Quantitative mapping of soil types based on regression kriging of taxonomic distances with landform and land cover attributes

Nowadays, French soil scientists tend to gather new and existing soil data into a common database. The use of this database potentially allows for resolving environmental issues, largely through soil mapping. The purpose of this study is to present a methodology for mapping soil types illustrated by typical observations in the soil database, in this case from the La Rochelle area on the French Mid-Atlantic Coast. The main hypothesis underlying the method is that soil types result from environmental factors such as landform, parent material, and land cover. The method can be divided into four stages. The first step is to construct a local soil type classification from the database by a two-stage continuous classification procedure. The result of this procedure is that at each observation point, the soil is described by a vector of taxonomic distances to each of k centroidal soil types. In the example given, k=18. The second step involves fitting soil–environment equations, one for each centroidal soil type, by regressing taxonomic distances on layers of multivariate environmental data observed on a fine 20-m grid, by multiple linear regression. In this case, the layers are terrain attributes derived from a digital elevation model and land cover attributes derived from three bands of a SPOT image. The third step is to predict k maps or raster GIS layers representing taxonomic distances to soil types on the 20-m grid, using the soil–environment equations and the kriging of the residuals from the regressions.
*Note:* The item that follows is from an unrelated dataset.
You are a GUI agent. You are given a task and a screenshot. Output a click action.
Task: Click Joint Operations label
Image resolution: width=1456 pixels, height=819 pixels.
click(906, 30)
This results in many potential maps: a summary map depicting the nearest centroidal soil type (the soil type for which the taxonomic distance is least) at each location is possibly the most useful, and another one representing the minimum taxonomic distance which, if considered too large, might suggest locations for further field survey to refine the soil types. A map of standard errors of the kriged taxonomic distance residuals to the nearest centroidal soil type can be made to indicate spatial uncertainty. Continuous fuzzy membership maps can also be constructed from the distances. The fourth step involves validation with an independent soil data set allowing discovery of the nature of the actual prediction errors. Thirty-eight percent of sites in a validation sample of 1234 sites was unequivocally validated, 23% was equivocally validated, and the remainder was predicted wrongly by the method.